● What needs to be done
Transcribe each entry so that nothing differs from the original.

(Data items)
#####

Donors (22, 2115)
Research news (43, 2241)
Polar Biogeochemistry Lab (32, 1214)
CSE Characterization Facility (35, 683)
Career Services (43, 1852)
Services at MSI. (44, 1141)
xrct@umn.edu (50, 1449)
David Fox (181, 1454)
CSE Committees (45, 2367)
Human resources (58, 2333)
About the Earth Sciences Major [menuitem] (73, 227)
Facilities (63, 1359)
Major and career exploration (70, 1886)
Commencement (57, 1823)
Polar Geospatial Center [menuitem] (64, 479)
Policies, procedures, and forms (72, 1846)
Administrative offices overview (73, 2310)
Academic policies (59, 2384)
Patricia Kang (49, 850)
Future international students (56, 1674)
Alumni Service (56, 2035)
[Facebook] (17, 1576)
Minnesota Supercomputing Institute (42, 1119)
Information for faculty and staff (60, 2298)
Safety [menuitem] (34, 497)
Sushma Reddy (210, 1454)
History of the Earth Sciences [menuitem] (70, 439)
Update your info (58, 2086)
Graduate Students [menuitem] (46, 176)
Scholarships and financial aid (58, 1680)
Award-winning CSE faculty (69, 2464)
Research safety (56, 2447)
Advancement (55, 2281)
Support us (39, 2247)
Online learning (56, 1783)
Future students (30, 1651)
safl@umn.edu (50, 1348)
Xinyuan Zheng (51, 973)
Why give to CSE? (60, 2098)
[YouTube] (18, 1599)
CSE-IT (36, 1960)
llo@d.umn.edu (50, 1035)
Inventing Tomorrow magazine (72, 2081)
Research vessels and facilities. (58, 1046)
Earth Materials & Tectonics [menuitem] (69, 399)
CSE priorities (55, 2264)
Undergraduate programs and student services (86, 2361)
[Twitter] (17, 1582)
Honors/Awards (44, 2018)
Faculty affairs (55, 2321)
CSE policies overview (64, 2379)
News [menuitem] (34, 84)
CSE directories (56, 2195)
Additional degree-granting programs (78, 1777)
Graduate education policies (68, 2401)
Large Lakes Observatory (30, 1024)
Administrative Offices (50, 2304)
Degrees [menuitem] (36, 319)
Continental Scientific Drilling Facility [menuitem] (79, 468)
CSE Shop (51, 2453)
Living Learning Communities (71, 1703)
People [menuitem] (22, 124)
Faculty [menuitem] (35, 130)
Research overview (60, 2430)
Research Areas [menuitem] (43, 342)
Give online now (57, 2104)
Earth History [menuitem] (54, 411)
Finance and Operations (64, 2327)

#####

● Output of the exercise
Donors (22, 2115)
Research news (43, 2241)
Polar Biogeochemistry Lab (32, 1214)
CSE Characterization Facility (35, 683)
Career Services (43, 1852)
Services at MSI. (44, 1141)
xrct@umn.edu (50, 1449)
David Fox (181, 1454)
CSE Committees (45, 2367)
Human resources (58, 2333)
About the Earth Sciences Major [menuitem] (73, 227)
Facilities (63, 1359)
Major and career exploration (70, 1886)
Commencement (57, 1823)
Polar Geospatial Center [menuitem] (64, 479)
Policies, procedures, and forms (72, 1846)
Administrative offices overview (73, 2310)
Academic policies (59, 2384)
Patricia Kang (49, 850)
Future international students (56, 1674)
Alumni Service (56, 2035)
[Facebook] (17, 1576)
Minnesota Supercomputing Institute (42, 1119)
Information for faculty and staff (60, 2298)
Safety [menuitem] (34, 497)
Sushma Reddy (210, 1454)
History of the Earth Sciences [menuitem] (70, 439)
Update your info (58, 2086)
Graduate Students [menuitem] (46, 176)
Scholarships and financial aid (58, 1680)
Award-winning CSE faculty (69, 2464)
Research safety (56, 2447)
Advancement (55, 2281)
Support us (39, 2247)
Online learning (56, 1783)
Future students (30, 1651)
safl@umn.edu (50, 1348)
Xinyuan Zheng (51, 973)
Why give to CSE? (60, 2098)
[YouTube] (18, 1599)
CSE-IT (36, 1960)
llo@d.umn.edu (50, 1035)
Inventing Tomorrow magazine (72, 2081)
Research vessels and facilities. (58, 1046)
Earth Materials & Tectonics [menuitem] (69, 399)
CSE priorities (55, 2264)
Undergraduate programs and student services (86, 2361)
[Twitter] (17, 1582)
Honors/Awards (44, 2018)
Faculty affairs (55, 2321)
CSE policies overview (64, 2379)
News [menuitem] (34, 84)
CSE directories (56, 2195)
Additional degree-granting programs (78, 1777)
Graduate education policies (68, 2401)
Large Lakes Observatory (30, 1024)
Administrative Offices (50, 2304)
Degrees [menuitem] (36, 319)
Continental Scientific Drilling Facility [menuitem] (79, 468)
CSE Shop (51, 2453)
Living Learning Communities (71, 1703)
People [menuitem] (22, 124)
Faculty [menuitem] (35, 130)
Research overview (60, 2430)
Research Areas [menuitem] (43, 342)
Give online now (57, 2104)
Earth History [menuitem] (54, 411)
Finance and Operations (64, 2327)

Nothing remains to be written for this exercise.